Brian Coffey is a PhD student in Architecture (Building Science) at UC Berkeley, with minors in Operations Research and Controls (Mech Eng), and is a graduate student researcher in the Environmental Energy Technologies Division at Lawrence Berkeley National Laboratory. He is working as an architect on this project. He studied liberal arts and mechanical engineering at McMaster University and the University of Victoria (both in Canada), before completing a masters in building engineering at Concordia University in Montreal. His research work is primarily devoted to the development and use of building simulation tools, and to algorithm and tool development for design and control optimization.
Brian’s primary role in this project will be to work with the architect to reduce the building’s heating, cooling and lighting requirements, and consult on the design of very low energy heating and cooling systems.

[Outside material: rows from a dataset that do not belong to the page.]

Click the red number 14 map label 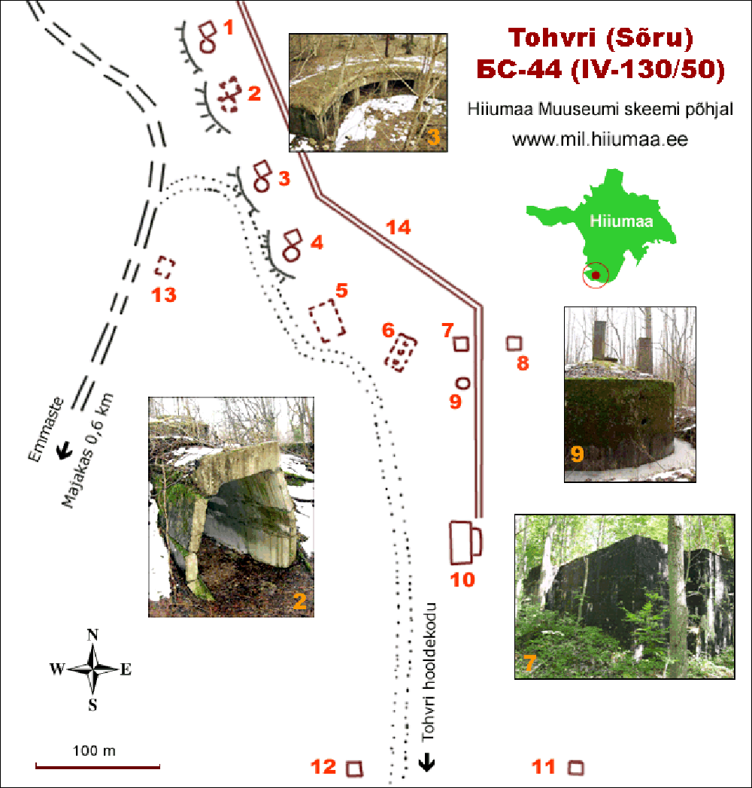(399, 228)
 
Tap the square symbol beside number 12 (354, 768)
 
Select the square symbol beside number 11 (576, 768)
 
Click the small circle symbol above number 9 (462, 383)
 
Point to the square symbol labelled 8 (514, 343)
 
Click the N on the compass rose (92, 635)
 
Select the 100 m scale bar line (98, 767)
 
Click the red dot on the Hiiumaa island (596, 275)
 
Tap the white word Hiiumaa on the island (621, 221)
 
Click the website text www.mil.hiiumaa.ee (600, 139)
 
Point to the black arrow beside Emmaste (64, 451)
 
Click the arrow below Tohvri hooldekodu (427, 762)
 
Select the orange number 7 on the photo (529, 663)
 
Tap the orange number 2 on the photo (300, 601)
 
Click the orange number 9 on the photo (577, 454)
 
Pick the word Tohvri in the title (552, 38)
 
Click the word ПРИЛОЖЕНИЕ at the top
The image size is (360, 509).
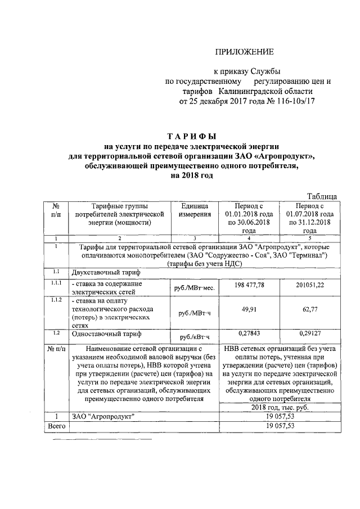click(245, 52)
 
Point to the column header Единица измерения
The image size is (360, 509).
click(195, 210)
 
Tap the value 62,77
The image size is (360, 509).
click(310, 308)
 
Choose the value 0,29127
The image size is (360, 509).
click(310, 334)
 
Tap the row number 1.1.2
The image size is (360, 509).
click(56, 299)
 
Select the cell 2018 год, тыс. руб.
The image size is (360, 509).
click(280, 407)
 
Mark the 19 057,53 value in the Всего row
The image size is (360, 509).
click(280, 426)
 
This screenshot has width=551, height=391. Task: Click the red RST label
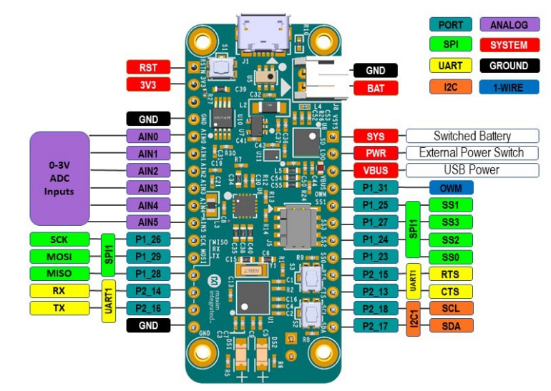(147, 68)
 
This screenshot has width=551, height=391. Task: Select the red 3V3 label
(147, 85)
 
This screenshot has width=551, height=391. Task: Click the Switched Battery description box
(472, 136)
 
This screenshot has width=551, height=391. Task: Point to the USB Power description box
(472, 170)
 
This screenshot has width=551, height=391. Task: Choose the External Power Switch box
(472, 153)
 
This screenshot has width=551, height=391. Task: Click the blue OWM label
(450, 188)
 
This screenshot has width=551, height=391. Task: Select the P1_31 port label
(376, 188)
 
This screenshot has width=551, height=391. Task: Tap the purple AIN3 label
(147, 188)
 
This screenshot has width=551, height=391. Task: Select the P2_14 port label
(147, 291)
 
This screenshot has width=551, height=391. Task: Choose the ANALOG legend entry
(514, 25)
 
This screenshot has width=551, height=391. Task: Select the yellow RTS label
(450, 274)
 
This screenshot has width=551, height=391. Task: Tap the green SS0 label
(450, 256)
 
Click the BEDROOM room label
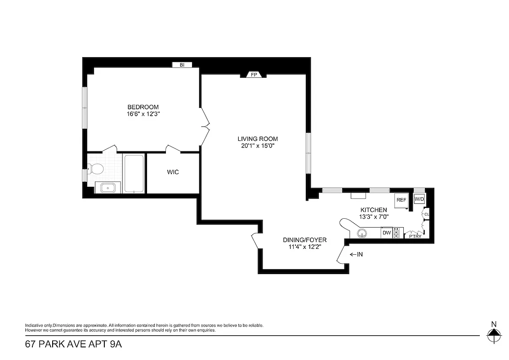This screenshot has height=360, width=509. pyautogui.click(x=143, y=107)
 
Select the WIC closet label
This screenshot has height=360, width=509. pyautogui.click(x=173, y=172)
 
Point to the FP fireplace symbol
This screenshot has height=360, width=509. pyautogui.click(x=254, y=75)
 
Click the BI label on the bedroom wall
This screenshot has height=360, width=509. pyautogui.click(x=182, y=65)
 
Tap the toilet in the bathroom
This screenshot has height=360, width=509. pyautogui.click(x=96, y=169)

Kate Reimer is overseeing the deconstruction process to make sure that materials from the current house are reused in a sustainable manner. She graduated from UC Berkeley in May ‘08. She majored in Economics and completed minors in Energy & Resources Group and City Planning. While an undergraduate, Kate facilitated the Joy of Garbage De-Cal for three semesters, wrote her honors thesis in Economics on “Rural-Urban Migration in Cuba’s Special Period,” and worked at the Transportation Sustainability Research Center. Since graduating, she has attended The Sustainable Energy Fellowship at Duke University and the Eben Tisdale Public Policy Fellowship in Washington, DC. She now works full-time at PG&E in Energy Procurement. Her hobbies include baking, swimming, bicycling, visiting zoos, and painting.

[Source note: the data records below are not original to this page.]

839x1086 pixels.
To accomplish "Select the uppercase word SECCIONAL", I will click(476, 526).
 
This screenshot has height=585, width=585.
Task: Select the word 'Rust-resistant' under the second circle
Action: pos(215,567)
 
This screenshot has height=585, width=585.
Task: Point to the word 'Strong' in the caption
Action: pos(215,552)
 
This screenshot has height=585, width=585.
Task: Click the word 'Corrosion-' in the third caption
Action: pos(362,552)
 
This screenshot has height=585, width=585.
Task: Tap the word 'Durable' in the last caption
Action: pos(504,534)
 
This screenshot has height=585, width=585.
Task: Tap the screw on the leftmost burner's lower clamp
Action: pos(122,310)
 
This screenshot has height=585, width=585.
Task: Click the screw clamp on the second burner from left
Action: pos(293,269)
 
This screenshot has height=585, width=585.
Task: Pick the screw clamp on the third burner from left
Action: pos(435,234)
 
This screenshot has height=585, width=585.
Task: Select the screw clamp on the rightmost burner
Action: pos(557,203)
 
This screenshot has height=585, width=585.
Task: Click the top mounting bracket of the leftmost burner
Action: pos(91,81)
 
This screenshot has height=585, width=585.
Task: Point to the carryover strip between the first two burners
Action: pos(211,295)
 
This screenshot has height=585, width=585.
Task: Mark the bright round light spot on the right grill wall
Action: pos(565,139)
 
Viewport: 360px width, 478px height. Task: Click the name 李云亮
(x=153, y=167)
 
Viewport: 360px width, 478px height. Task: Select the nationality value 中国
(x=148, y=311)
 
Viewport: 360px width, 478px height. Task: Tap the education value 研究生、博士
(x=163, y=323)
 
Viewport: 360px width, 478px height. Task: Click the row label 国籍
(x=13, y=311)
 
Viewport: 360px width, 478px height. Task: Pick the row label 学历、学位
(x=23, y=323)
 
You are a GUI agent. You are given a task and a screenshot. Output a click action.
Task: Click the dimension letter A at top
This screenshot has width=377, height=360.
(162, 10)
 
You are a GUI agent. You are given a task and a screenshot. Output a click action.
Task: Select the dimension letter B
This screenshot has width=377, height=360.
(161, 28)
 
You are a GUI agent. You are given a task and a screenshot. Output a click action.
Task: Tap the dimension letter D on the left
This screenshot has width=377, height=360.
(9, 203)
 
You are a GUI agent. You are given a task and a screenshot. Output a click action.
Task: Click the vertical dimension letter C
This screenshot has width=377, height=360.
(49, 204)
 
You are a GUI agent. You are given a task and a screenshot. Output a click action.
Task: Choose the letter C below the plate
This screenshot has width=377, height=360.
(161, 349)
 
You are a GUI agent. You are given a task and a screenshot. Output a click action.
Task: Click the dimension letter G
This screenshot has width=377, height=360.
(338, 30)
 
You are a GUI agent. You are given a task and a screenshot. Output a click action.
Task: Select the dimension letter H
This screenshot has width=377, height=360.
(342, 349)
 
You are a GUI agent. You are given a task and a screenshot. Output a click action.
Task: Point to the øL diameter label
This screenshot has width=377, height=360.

“I volunteered to lead Deconstruction because of my experience facilitating the Joy of Garbage De-Cal (see bio). Waste management is an environmentally critical and often unnoticed aspect of construction. I intend to reuse as many parts of the original house as possible and recycle all remaining parts. With the innovation of a creative contractor, I hope to complete this project under-budget, and in the “greenest” manner possible. My hypothesis is that reuse and recycling will make this project more cost-effective and environmentally sound than conventional decontruction techniques; it should serve as a practical precedent for “green” deconstruction.”

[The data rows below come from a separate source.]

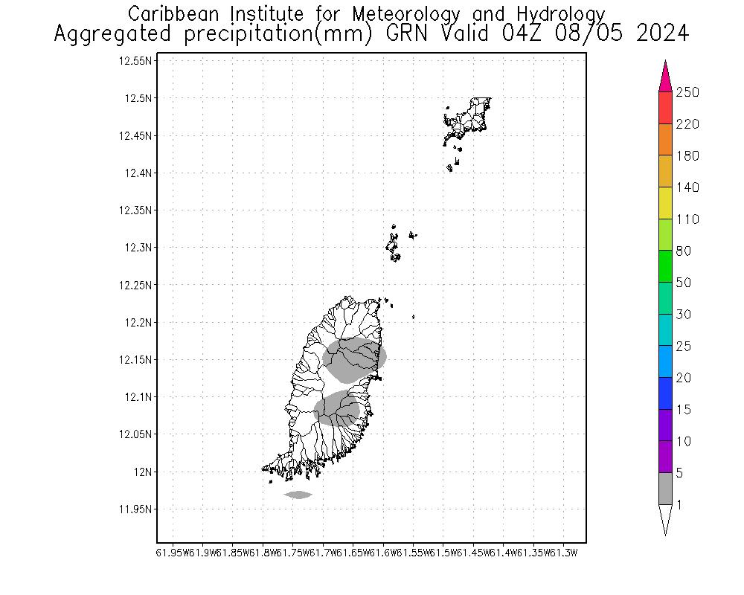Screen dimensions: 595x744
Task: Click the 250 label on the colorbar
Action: pos(687,92)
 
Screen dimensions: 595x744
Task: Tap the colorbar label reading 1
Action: pos(679,505)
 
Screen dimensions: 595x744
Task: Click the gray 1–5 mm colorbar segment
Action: pos(666,489)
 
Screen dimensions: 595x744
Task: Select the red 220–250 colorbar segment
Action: pos(666,108)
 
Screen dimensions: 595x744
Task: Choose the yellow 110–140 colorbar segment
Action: pos(666,203)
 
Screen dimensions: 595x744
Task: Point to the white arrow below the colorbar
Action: pos(666,519)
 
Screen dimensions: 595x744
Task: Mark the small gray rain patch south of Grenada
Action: pos(298,495)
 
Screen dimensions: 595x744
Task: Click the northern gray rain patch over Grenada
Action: pos(356,358)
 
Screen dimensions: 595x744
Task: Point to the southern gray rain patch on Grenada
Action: pos(337,408)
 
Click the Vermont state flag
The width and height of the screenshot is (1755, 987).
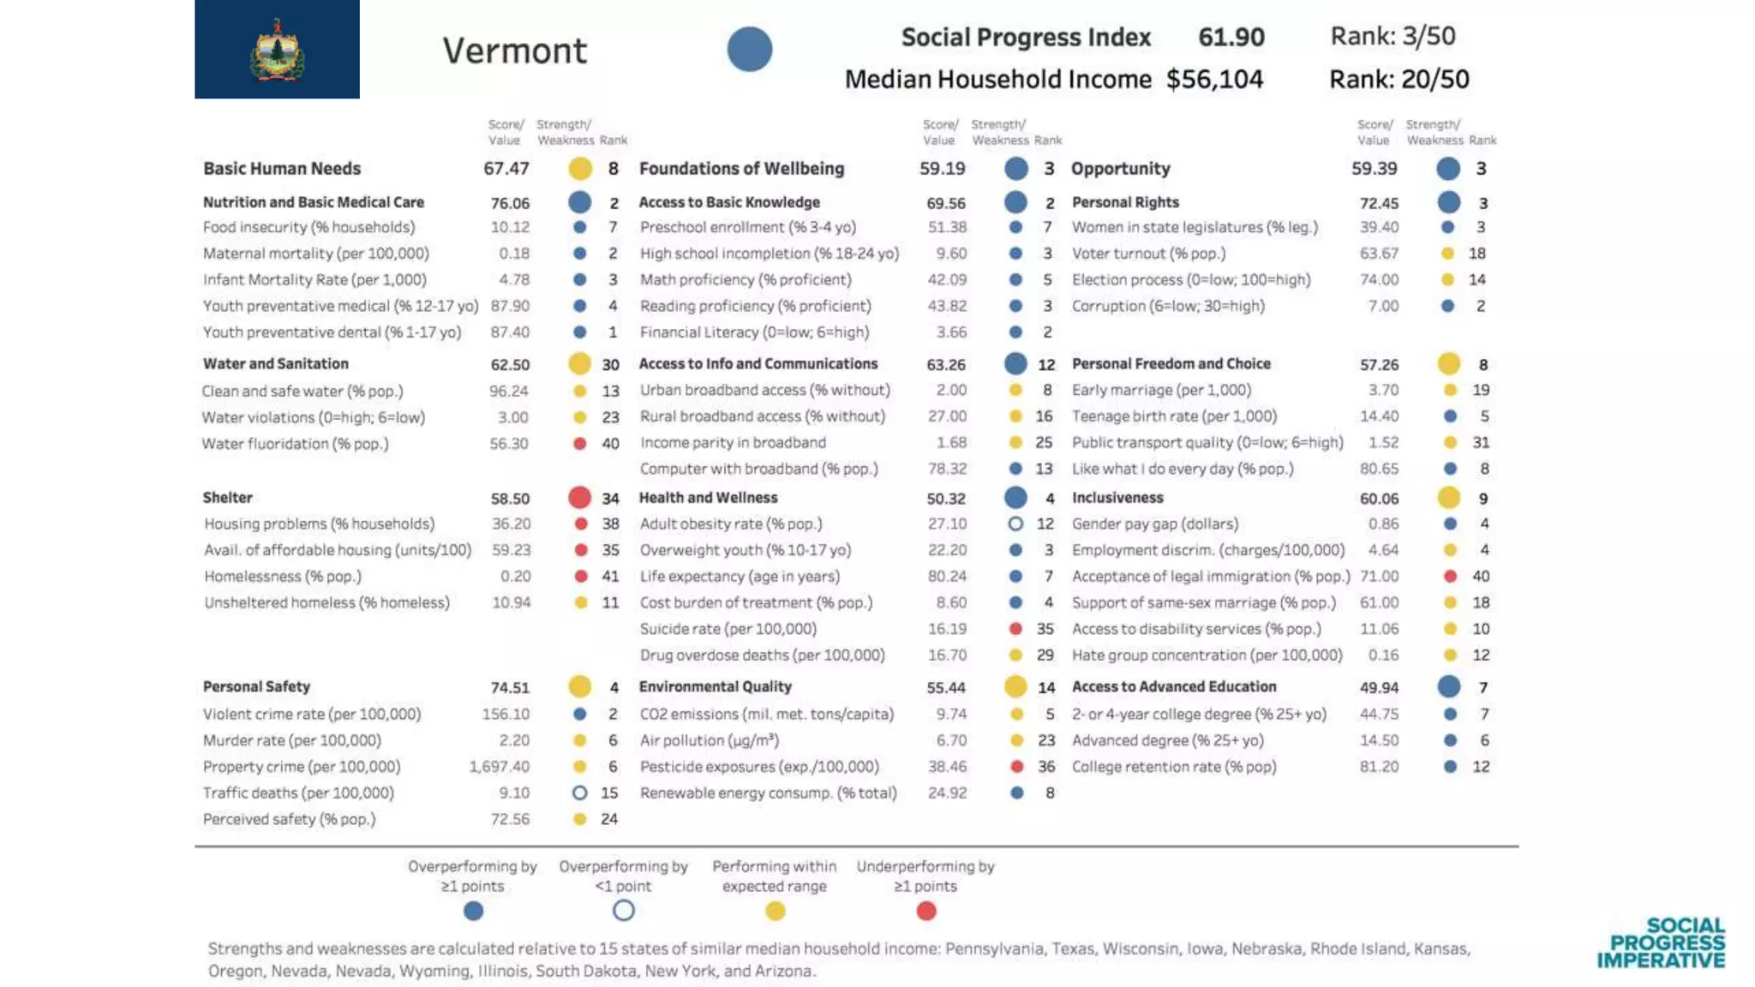pyautogui.click(x=277, y=49)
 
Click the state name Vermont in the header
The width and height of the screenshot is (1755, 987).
pyautogui.click(x=514, y=51)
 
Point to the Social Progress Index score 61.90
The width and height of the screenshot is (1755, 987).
pyautogui.click(x=1231, y=37)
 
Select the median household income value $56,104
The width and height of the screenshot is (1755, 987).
pyautogui.click(x=1213, y=80)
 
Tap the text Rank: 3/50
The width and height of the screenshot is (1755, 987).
pyautogui.click(x=1393, y=36)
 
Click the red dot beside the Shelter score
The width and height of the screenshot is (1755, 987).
pyautogui.click(x=579, y=498)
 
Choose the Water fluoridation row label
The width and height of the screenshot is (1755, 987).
pyautogui.click(x=295, y=444)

Lindsay Baker is a graduate student in the UC Berkeley Department of Architecture, focusing in Building Science. She received her BA in Environmental Studies from Oberlin College, where she focused her studies on Ecological Design and Architectural History. She has worked for the Southface Energy Institute in Atlanta, the Chattanooga Planning and Design Studio, the Energy Coordinating Agency in Philadelphia, and most recently with the US Green Building Council. At the USGBC, she coordinated the development of LEED rating systems and standards procedures, as well as developing the LEED for Schools program. Lindsay is currently working on occupant surveying as a method for measuring building performance, focusing on occupant comfort in K-12 educational buildings. She also does research in low-energy cooling techniques and controllability of classroom environments, within the Center for the Built Environment at Berkeley.
Philip Narodick is a masters student at Stanford studying energy markets in the Management Sciene and Engineering department. He is working on the Thesen Home project as webmaster, resident water boy, and official backyard-chicken-potential researcher. Phil majored in International Relations during his undergraduate career also at Stanford and graduated with honors after completing a thesis on Brazilian biofuels and energy cooperation.
Through this project, he hopes to gain a better understanding of the issues present in the construction of extremely energy efficient buildings, understand barriers to sustainable project in Palo Alto and Northern California, and get a head start on research for his own zero energy home to be build circa January, 2019.